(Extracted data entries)
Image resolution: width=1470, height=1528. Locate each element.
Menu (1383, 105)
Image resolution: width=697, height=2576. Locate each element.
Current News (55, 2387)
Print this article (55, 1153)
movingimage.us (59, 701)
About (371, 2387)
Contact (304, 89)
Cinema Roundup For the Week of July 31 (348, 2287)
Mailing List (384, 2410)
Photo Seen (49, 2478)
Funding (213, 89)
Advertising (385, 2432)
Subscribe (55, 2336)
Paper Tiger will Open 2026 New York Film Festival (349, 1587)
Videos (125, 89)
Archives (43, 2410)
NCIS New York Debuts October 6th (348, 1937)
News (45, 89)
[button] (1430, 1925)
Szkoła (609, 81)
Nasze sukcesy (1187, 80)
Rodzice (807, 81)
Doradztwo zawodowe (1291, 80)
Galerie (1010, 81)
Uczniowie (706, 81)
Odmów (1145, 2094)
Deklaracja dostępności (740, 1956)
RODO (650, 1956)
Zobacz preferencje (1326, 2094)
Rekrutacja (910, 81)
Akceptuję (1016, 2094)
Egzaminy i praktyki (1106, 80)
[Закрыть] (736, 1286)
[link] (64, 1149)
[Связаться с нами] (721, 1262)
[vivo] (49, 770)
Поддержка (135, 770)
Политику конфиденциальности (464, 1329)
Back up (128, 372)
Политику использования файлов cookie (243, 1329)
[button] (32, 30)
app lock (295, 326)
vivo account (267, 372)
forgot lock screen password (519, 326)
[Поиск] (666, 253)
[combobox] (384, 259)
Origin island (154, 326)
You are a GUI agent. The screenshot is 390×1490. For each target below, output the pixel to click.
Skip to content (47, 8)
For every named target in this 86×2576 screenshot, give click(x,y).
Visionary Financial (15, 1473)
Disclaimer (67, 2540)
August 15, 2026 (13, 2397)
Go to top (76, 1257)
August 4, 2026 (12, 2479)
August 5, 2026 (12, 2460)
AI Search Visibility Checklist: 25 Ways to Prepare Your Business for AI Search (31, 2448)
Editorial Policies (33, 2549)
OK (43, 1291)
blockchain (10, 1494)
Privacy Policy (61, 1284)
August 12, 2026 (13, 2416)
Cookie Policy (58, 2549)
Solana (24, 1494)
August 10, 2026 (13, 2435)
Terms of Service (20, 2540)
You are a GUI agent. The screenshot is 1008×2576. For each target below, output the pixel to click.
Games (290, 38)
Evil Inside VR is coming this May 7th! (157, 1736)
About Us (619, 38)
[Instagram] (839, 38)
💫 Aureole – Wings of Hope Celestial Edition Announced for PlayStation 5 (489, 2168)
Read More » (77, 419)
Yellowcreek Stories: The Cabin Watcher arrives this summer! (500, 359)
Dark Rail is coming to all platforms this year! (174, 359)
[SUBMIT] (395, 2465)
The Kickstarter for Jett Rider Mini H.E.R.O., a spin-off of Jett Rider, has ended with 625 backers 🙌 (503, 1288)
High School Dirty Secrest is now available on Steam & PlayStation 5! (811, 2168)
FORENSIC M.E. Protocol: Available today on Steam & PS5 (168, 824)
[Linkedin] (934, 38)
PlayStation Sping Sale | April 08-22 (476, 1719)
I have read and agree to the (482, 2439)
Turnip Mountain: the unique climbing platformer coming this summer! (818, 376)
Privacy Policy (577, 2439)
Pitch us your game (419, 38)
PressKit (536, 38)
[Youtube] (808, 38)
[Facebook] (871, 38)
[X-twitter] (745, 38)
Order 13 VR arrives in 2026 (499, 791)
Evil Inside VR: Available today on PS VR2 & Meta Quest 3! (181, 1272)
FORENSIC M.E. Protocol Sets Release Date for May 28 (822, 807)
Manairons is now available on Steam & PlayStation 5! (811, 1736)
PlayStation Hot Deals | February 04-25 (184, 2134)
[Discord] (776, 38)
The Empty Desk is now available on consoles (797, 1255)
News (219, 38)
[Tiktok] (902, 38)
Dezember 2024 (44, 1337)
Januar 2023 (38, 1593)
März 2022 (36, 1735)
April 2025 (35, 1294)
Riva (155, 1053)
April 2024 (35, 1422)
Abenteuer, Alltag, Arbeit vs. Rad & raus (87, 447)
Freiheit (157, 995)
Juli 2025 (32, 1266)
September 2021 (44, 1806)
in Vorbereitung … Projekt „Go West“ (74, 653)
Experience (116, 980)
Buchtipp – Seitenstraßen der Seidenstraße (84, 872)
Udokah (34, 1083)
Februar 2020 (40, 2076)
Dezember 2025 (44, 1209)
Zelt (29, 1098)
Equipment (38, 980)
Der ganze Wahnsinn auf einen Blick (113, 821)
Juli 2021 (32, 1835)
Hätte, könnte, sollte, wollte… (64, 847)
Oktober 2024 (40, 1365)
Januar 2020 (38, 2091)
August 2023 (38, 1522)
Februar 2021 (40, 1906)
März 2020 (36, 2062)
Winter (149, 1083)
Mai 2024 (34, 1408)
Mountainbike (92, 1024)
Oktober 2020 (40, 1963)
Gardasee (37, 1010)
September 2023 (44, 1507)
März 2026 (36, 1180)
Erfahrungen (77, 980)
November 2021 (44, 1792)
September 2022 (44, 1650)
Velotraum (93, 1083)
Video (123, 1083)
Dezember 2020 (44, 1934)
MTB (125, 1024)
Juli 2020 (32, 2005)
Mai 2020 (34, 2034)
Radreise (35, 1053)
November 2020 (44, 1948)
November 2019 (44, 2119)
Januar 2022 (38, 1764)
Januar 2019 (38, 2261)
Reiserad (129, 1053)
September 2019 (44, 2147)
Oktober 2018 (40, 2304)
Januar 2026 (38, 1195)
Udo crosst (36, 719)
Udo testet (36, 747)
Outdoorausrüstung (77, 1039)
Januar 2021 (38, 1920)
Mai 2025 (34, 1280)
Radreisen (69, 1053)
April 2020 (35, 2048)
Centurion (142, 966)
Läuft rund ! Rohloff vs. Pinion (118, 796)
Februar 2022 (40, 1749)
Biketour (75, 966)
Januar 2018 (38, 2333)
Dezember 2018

[Task description]
Above are the lines; repeat exactly the ones from the line containing "Menu (1383, 105)" down to the line containing "Visionary Financial (15, 1473)", both inclusive.

[Written answer]
Menu (1383, 105)
Image resolution: width=697, height=2576. Locate each element.
Current News (55, 2387)
Print this article (55, 1153)
movingimage.us (59, 701)
About (371, 2387)
Contact (304, 89)
Cinema Roundup For the Week of July 31 (348, 2287)
Mailing List (384, 2410)
Photo Seen (49, 2478)
Funding (213, 89)
Advertising (385, 2432)
Subscribe (55, 2336)
Paper Tiger will Open 2026 New York Film Festival (349, 1587)
Videos (125, 89)
Archives (43, 2410)
NCIS New York Debuts October 6th (348, 1937)
News (45, 89)
[button] (1430, 1925)
Szkoła (609, 81)
Nasze sukcesy (1187, 80)
Rodzice (807, 81)
Doradztwo zawodowe (1291, 80)
Galerie (1010, 81)
Uczniowie (706, 81)
Odmów (1145, 2094)
Deklaracja dostępności (740, 1956)
RODO (650, 1956)
Zobacz preferencje (1326, 2094)
Rekrutacja (910, 81)
Akceptuję (1016, 2094)
Egzaminy i praktyki (1106, 80)
[Закрыть] (736, 1286)
[link] (64, 1149)
[Связаться с нами] (721, 1262)
[vivo] (49, 770)
Поддержка (135, 770)
Политику конфиденциальности (464, 1329)
Back up (128, 372)
Политику использования файлов cookie (243, 1329)
[button] (32, 30)
app lock (295, 326)
vivo account (267, 372)
forgot lock screen password (519, 326)
[Поиск] (666, 253)
[combobox] (384, 259)
Origin island (154, 326)
You are a GUI agent. The screenshot is 390×1490. For each target below, output the pixel to click.
Skip to content (47, 8)
For every named target in this 86×2576 screenshot, give click(x,y).
Visionary Financial (15, 1473)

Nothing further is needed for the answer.